ASA 127th Meeting M.I.T. 1994 June 6-10

1pSP24. Effects of position-in-syllable on consonant articulation and acoustics.

P. Keating

R. Wright

Phon. Lab., Linguist. Dept., UCLA, Los Angeles, CA 90024-1543

It is known that consonants in syllable onset position have closer oral constrictions than do coda consonants. Here, electropalatographic and acoustic data were used to determine whether onset consonants are also less sonorous (more obstruent-like). The alveolar consonants /t d n l/ were compared in word-initial (syllable onset) versus word-final (syllable coda) position. Onset consonants had greater palatal contact in both area and duration. Acoustic comparisons for /t/ and /d/ have not yet been made; /n/ and /l/ in onset position had consistently less acoustic energy than in code position, and were therefore sharply differentiated from the following vowel.
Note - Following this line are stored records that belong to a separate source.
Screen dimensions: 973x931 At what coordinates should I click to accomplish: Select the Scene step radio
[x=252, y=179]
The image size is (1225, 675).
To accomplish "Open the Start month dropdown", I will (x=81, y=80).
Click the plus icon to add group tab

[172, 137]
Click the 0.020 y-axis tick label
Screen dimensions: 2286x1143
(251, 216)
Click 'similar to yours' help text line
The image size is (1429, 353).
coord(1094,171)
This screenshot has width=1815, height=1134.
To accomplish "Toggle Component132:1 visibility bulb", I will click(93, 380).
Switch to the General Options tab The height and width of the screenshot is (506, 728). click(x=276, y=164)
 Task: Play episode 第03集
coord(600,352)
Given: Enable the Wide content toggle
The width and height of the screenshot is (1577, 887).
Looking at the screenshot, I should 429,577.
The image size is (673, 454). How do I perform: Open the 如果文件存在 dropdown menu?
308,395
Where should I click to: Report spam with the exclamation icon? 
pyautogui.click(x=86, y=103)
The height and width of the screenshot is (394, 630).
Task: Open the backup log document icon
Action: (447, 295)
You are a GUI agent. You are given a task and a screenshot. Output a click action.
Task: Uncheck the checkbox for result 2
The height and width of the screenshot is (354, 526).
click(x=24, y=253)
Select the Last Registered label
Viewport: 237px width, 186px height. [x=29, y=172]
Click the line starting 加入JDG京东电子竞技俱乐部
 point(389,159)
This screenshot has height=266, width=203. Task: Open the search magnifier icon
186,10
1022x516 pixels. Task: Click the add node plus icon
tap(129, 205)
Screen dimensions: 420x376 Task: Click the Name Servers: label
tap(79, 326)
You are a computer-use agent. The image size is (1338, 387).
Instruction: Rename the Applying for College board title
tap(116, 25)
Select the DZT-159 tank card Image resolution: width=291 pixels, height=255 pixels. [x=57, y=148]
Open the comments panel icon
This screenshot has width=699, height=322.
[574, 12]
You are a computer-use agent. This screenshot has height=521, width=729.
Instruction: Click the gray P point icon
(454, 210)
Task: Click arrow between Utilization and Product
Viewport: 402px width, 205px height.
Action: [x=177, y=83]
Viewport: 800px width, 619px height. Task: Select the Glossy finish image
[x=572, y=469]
This effect was most pronounced for /l/, which often lost its anterior contact completely in coda position. These data show that the low amplitude seen for onset /l/'s, and the subsequent amplitude rise into a following vowel, depends on the presence of significant contact between the tongue blade and the palate. Thus these data clarify the role of the anterior articulation as a separate component in the distinction between ``dark'' versus ``light'' /l/. More generally, the experiment shows that reduction of an oral articulation, seen here in codas, makes consonants less distinct from syllable peaks. [Work supported by UCLA and U.S. Department of Education.]